Travailleurs indépendants: 3,3 millions de personnes à structurer

Les travailleurs indépendants représentent 30% de la population active occupée mais ne contribuent qu’à hauteur de 4,7% aux recettes de l’impôt sur le revenu. Ils sont toujours en dehors du système de sécurité sociale et leur intégration s’annonce difficile.

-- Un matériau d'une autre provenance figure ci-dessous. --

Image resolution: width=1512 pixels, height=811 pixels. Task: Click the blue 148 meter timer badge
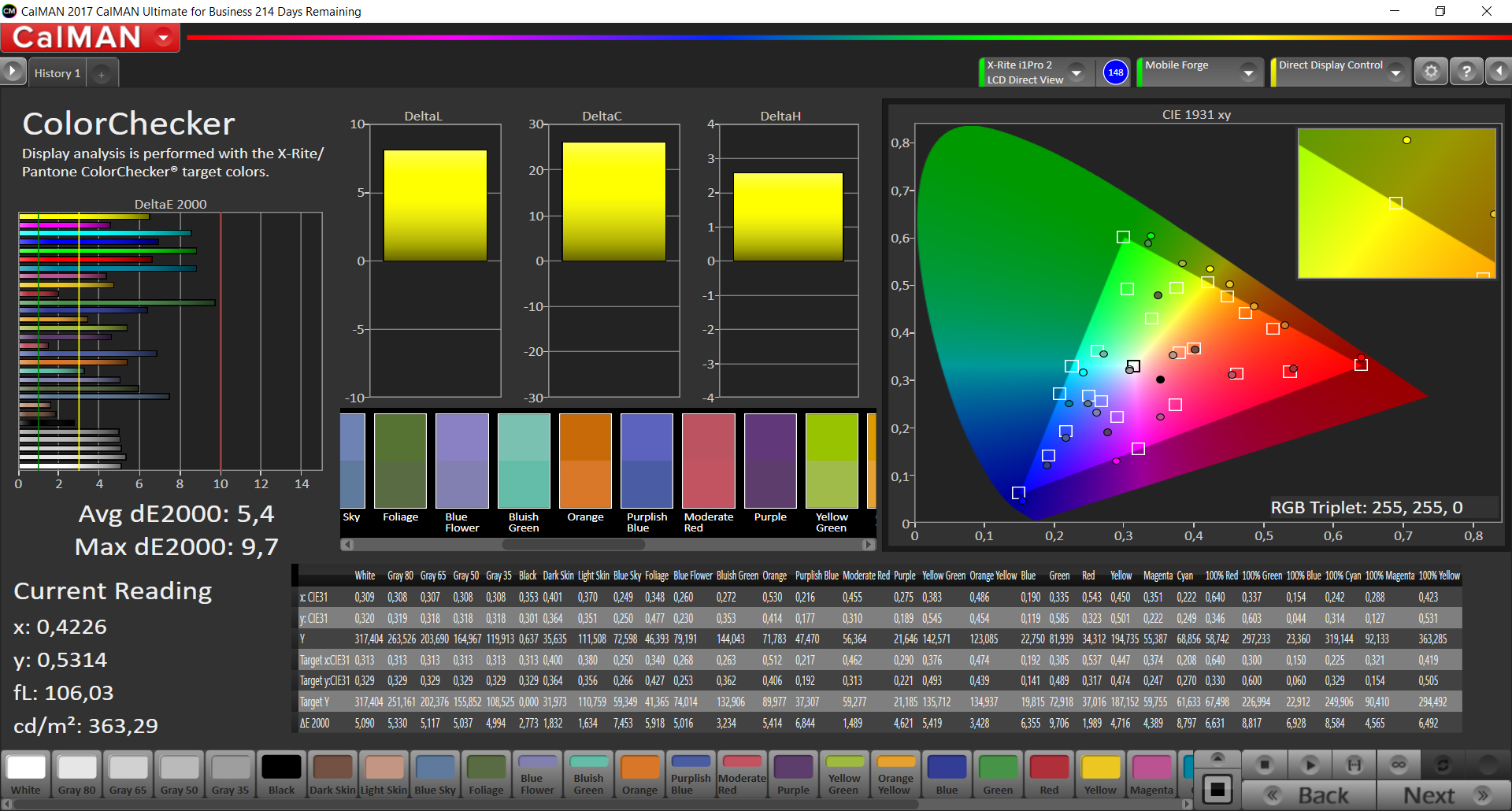[x=1115, y=72]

Travailleurs indépendants: 3,3 millions de personnes à structurer

Le 22 février 2019 à 10:44

Modifié le 23 février 2019 à 08:25

Le HCP a actualisé ses chiffres sur les travailleurs indépendants dans sa dernière note sur les principales caractéristiques de la population active occupée en 2018.
 
Cette catégorie compte 3,28 millions de personnes, soit 30,3% de la population active occupée, âgée de 15 ans et plus. Un poids important qui vient juste derrière celui des salariés (48,8%).
 
Les travailleurs indépendants sont surtout de sexe masculin (34,5% des hommes actifs occupés le sont contre 16,5% des femmes) et des ruraux (35,7% des actifs occupés ruraux contre 25,9% chez les citadins).
 
Naturellement, ils sont rarement jeunes (2,9% seulement sont âgés de 15 à 24 ans). Plus de la moitié (51,2%) ont plus de 45 ans et 45,9% sont âgés entre 25 et 44 ans.
 
Acquérir de l’expérience dans le salariat avant de se lancer à son compte peut expliquer en partie cette structure d’âge. Le faible esprit d’entrepreneuriat chez les jeunes aussi. Mais il y a une autre explication : l’on finit par se lancer dans le travail indépendant faute d’opportunités salariales.
 
En effet, le chômage des jeunes est élevé (deux tiers du total des chômeurs). Près de six chômeurs sur dix (57,9%) sont à la recherche de leur premier emploi, et plus des deux-tiers des chômeurs (67,6%) sont à la recherche d'un emploi depuis une année ou plus.
 
Concernant les métiers exercés, beaucoup pensent aux médecins, aux avocats… quand on parle d’indépendants. La réalité est tout autre.
 
85% des indépendants travaillent dans les secteurs des services (43,5%) et de l’agriculture, forêts et pêche (41,5%).
 
La part des indépendants travaillant dans le secteur des services monte à 70% en milieu urbain. Celle des travailleurs dans l’agriculture monte à 75% en milieu rural.
 
Notons que ceux qui travaillent dans les services sont à 70% dans la branche du commerce.

Précarité et informel

Dans un précédent article, nous avons souligné la précarité de l’emploi salarié au Maroc. Pour les travailleurs indépendants, la précarité est encore plus frappante.
 
En effet, les 3,3 millions d’indépendants sont jusqu’à aujourd’hui exclus du système de protection sociale.
 
Si les professions structurées (médecins, avocats, notaires…) disposent des moyens de souscrire à une couverture sociale privée, les petits commerçants, agriculteurs et artisans n’en ont pas les moyens.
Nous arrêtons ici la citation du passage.